AWS.KinesisAnalysis.managedMemoryUsed bytes The amount of managed memory currently used.
AWS.KinesisAnalysis.managedMemoryTotal bytes The total amount of managed memory.
AWS.KinesisAnalysis.numberOfFailedCheckpoints Count The number of times checkpointing has failed.
AWS.KinesisAnalysis.numRecordsIn Count The total number of records this application, operator, or task has received.
AWS.KinesisAnalysis.numRecordsOut Count The total number of records this application, operator or task has emitted.
AWS.KinesisAnalysis.numLateRecordsDropped Count The number of records that were dropped because they arrived late and were beyond the processing window.

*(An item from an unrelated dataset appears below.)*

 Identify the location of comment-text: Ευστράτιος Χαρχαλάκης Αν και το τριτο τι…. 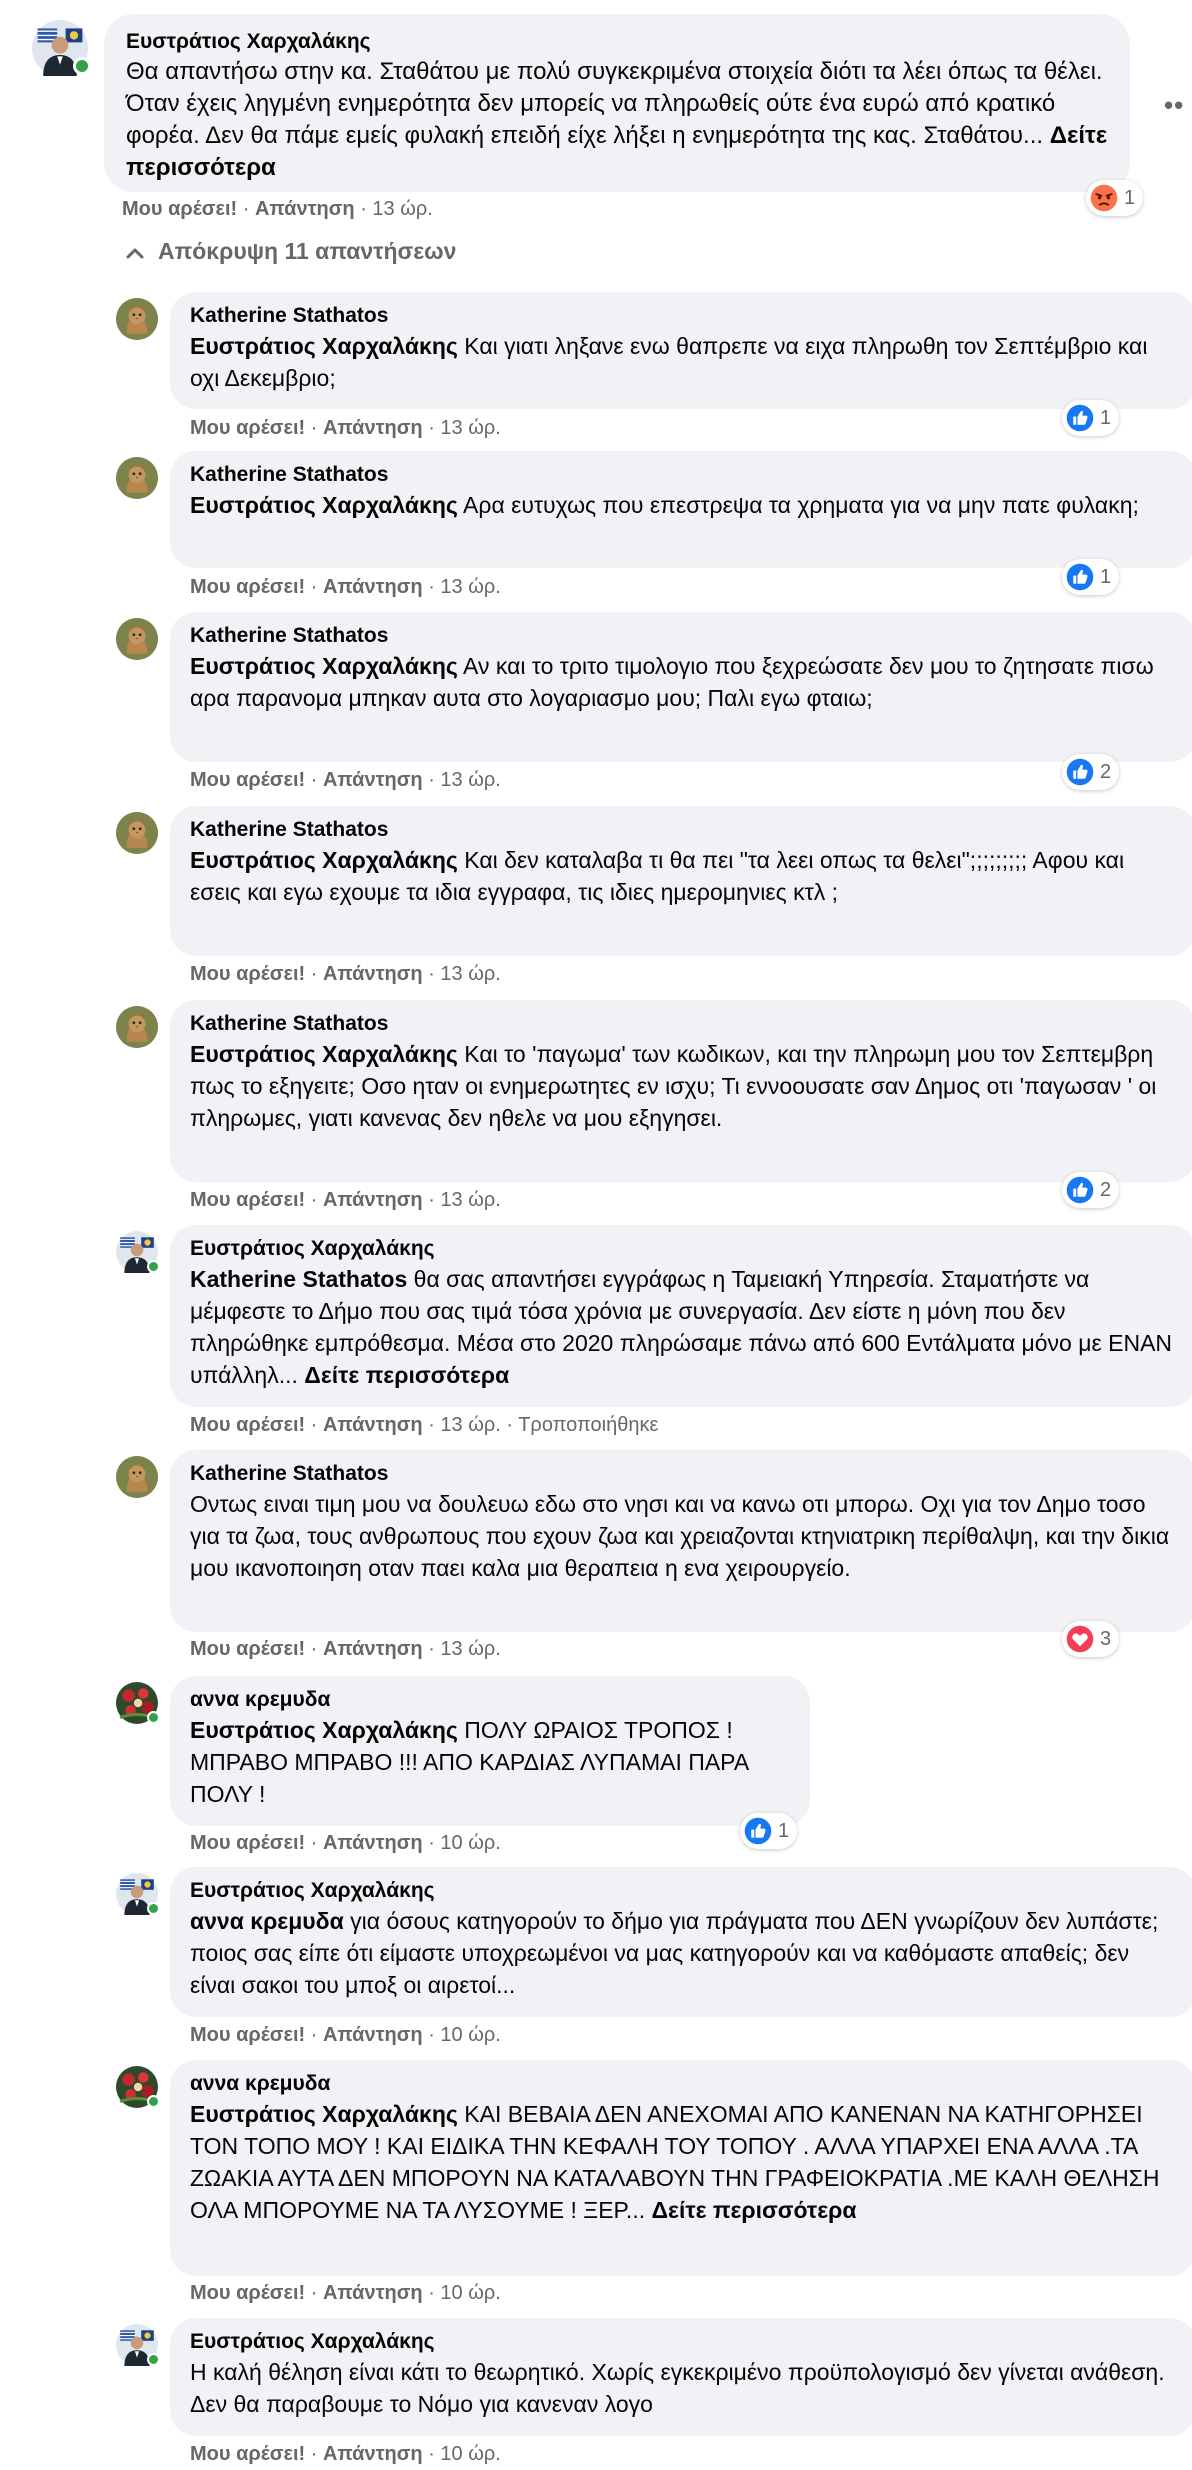
(683, 682).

AWS.KinesisAnalysis.oldGenerationGCcount Count The number of times the old generation garbage collection has occurred.
AWS.KinesisAnalysis.oldGenerationGCTime milliseconds (ms) The total time spent on old generation garbage collection.
AWS.KinesisAnalysis.millisBehindLatest milliseconds (ms) Indicates how many milliseconds behind the latest data the application is.
AWS.KinesisAnalysis.bytesRequestedPerFetch bytes The number of bytes requested per fetch operation from the data stream.
AWS.KinesisAnalysis.currentoffsets Count The current offsets of the data being processed in a Kinesis Data Analytics application.
AWS.KinesisAnalysis.commitsFailed Count The number of failed commit attempts in the application.
AWS.KinesisAnalysis.commitsSucceeded Count The number of successful commit operations.
AWS.KinesisAnalysis.committedoffsets Count The number of offsets that have been successfully committed.
AWS.KinesisAnalysis.records_lag_max Count The maximum lag in records being processed, measured in milliseconds.
AWS.KinesisAnalysis.bytes_consumed_rate bytes The rate at which data is consumed from the Kinesis stream.
AWS.KinesisAnalysis.zeppelinCpuUtilization Percent (%) The percentage of CPU resources being used by the Zeppelin server.
AWS.KinesisAnalysis.zeppelinHeapMemoryUtilization Percent (%) The percentage of heap memory utilized by the Zeppelin server.
AWS.KinesisAnalysis.zeppelinThreadcount Count per second The number of active threads being used by the Zeppelin server.
AWS.KinesisAnalysis.zeppelinWaitingJobs Count The number of jobs waiting to be executed in the Zeppelin server.
AWS.KinesisAnalysis.zeppelinServerUptime seconds (s) The uptime of the Zeppelin server, indicating how long it has been running continuously.